Minha experiência com EJA
Lecionei durante alguns anos a alunos na faixa etária dos 15 aos 75 anos, pessoas pobres de uma comunidade sem água ou energia elétrica.
Saia todas as tardes afim de conseguir uma carona até um ponto deserto da estrada e de lá caminhar cerca de 2 km para dar aula a noite por um salário de R$ 180,00 do qual R$ 63 eram gastos com passagem de volta em ônibus de empresa as 10 da noite.
Muitos diziam ser perigoso (e era) , outros que o salário não valia a pena, mas eu ia dia após dia muito contente, pois não me interessava se faltava material, se não tínhamos livro, se o aprendizado dos alunos do EJA se dá de forma mais lenta, o que realmente interessava era o prazer que proporcionava a cada um deles com minha presença chegando mais cedo sentando-me em seus banquinhos esculpidos artesanalmente, comendo a farinha que eles mesmos produziam ou tomando seu cafezinho e ouvindo suas histórias.
Guardo deles recordações maravilhosas e eles de mim.
Recentemente formou-se um de meus alunos que admiro muito por conta de sua força de vontade. O que aquele menino enfrentou pra conseguir fazer um ginásio poucos suportariam … Louvo á Deus por ter lhe dado forças. Hoje ele está em Manaus e que seja abençoado por lá.
Vou contar-lhes um das inúmeras experiência que tive com eles certa feita
Matemática sempre foi meu calcanhar de Aquiles!
Sempre a detestei com todas as minhas forças,talvez por falta de incentivo, talvez por que minha professora do primário também tivesse certa deficiência, talvez porque eu amasse demais as letras e de menos os números. Certo é que só aprendi a fazer subtração no segundo ano do curso de magistério enquanto observava uma sala de aula.
Uffa … em fim aprendi algo!
Mais tarde lecionava uma sala de jovens e adultos do( EJA )quando um aluno me fez o desafio:
– Professora, a senhora pode ensinar agente a cubar terra?

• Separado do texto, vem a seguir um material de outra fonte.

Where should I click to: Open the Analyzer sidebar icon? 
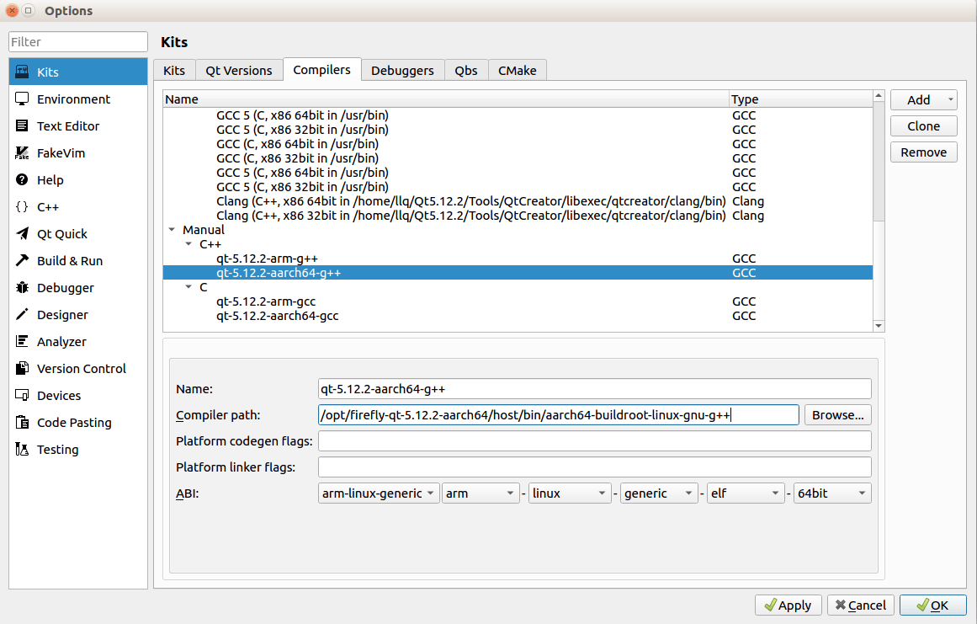coord(22,342)
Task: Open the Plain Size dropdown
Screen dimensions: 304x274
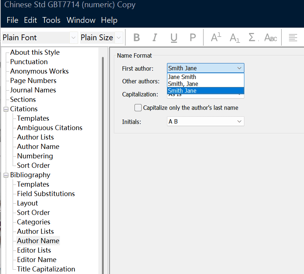Action: [x=119, y=38]
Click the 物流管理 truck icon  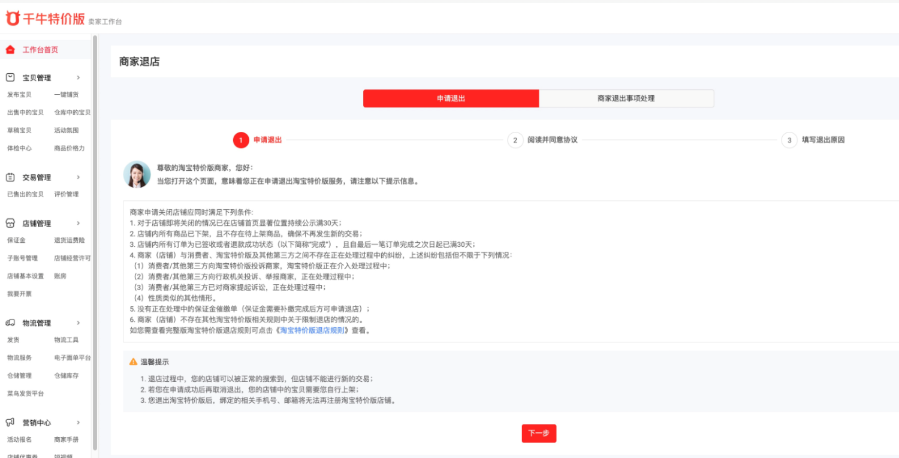tap(9, 323)
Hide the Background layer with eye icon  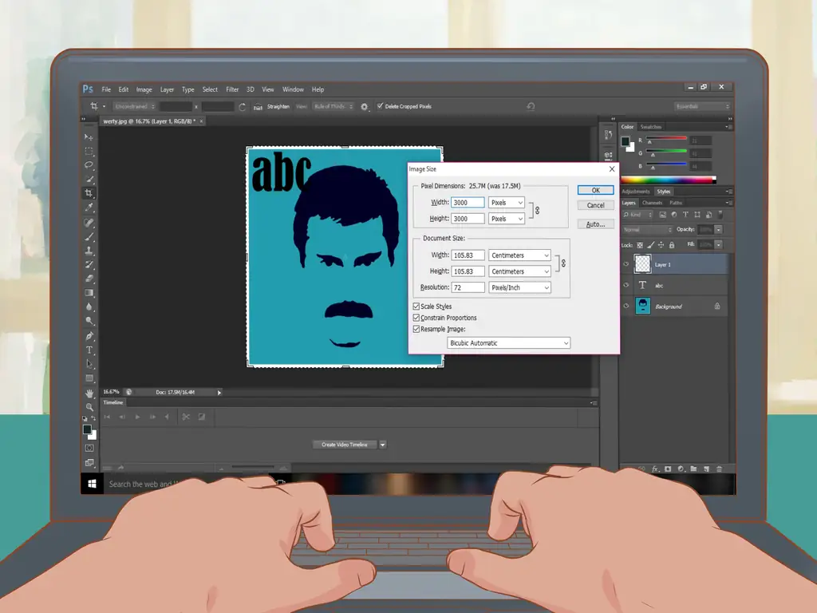[x=626, y=306]
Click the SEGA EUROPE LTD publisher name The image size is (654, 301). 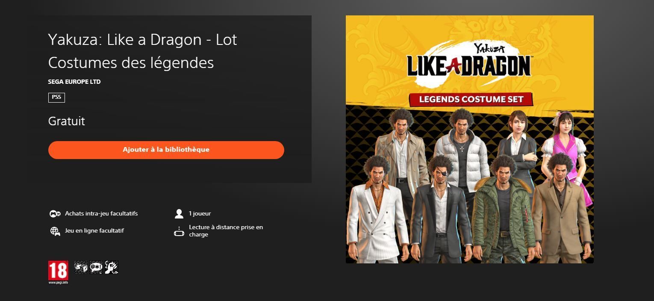[74, 82]
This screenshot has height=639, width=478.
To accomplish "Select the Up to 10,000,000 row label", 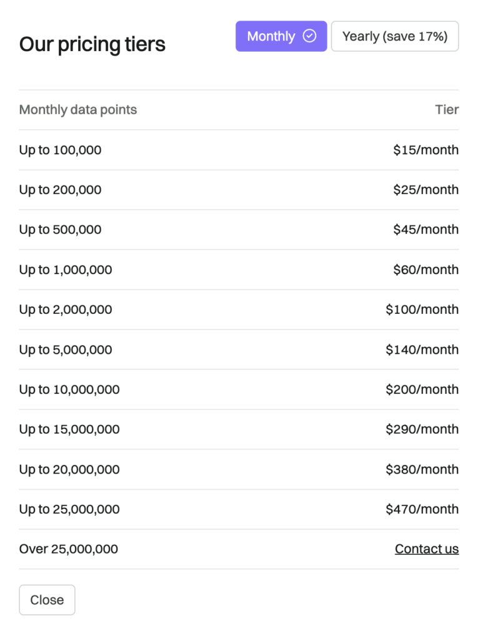I will (x=69, y=389).
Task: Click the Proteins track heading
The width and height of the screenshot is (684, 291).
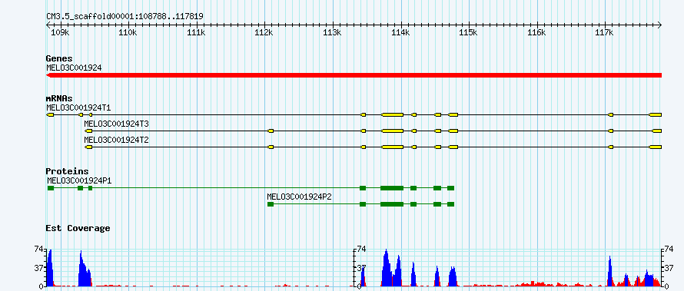Action: coord(67,172)
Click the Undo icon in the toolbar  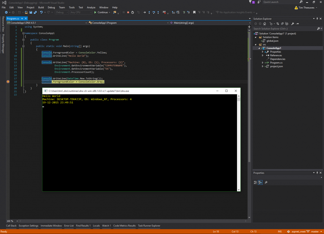tap(41, 12)
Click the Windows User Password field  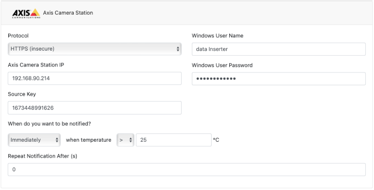click(x=278, y=79)
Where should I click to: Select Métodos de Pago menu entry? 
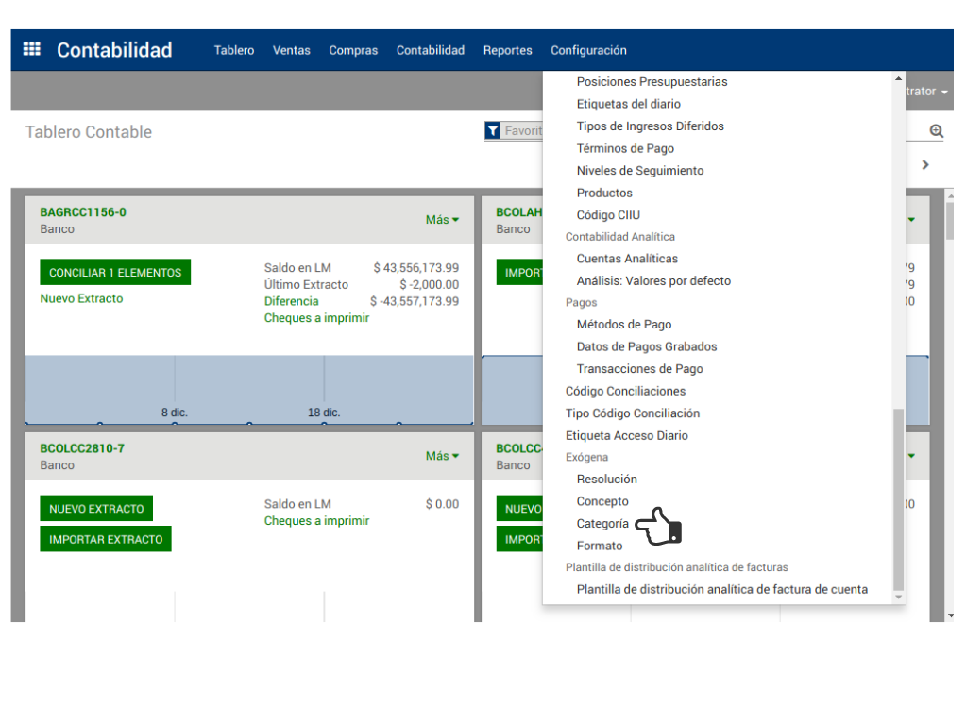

Bem … essa era a necessidade dos alunos da comunidade e eles estavam ali justamente pra isso, se eu falasse que não sabia fazer perderia com certeza maioria dos alunos ( agricultores preocupados em medir suas terras).
No outro dia pela manhã pedi a meu vizinho (ANALFABETO) que me ensinasse a cubar terra (eu ANALFABETA funcional aff) e ele prontamente me ensinou como nenhum professor faria melhor e aqui aprendi mais uma lição.
– É de onde menos se espera que podemos extrair as lições necessárias para nosso desenvolvimento diário!
E pude mais uma vez valorizar o ser humano que letrado ou não sempre tem algo a compartilhar
Na aula seguinte eu estava ensinando meus alunos a fazer a bendita cubagem da terra e eles em simplicidade de interioranos olhando com admiração a professora que sabia cubar uma terra.(rs)
Aproveitei então todo o entusiasmo para lhes falar que o assunto me foi ensinado não por um professor ou doutor como eles chamam, mas por um analfabeto como eles que aprendeu com a necessidade diária e que cada um inserido em nosso meio e participante de nosso convívio escolar tinha algo a oferecer.
Começou então uma discussão gostosa como as que eu adoro, pois alguns questionavam dizendo:
– Eu não sei fazer um ” O” com um copo.
– Mas sabe fazer farinha e eu não, outros sabem costurar, e eu não, outros sabem acender um fogo a lenha e eu não.
Essa noite a luz do lampião todos tentavam me ensinar como acender um fogão a lenha e como fazer farinha.
Todos ali sentiam-se professores e compreendiam por fim que tinham algo a compartilhar.
Você professor do EJA não deixe de trabalhar a autoestima do seu aluno, pois é essa a chave para o sucesso na Educação de Jovens e Alunos.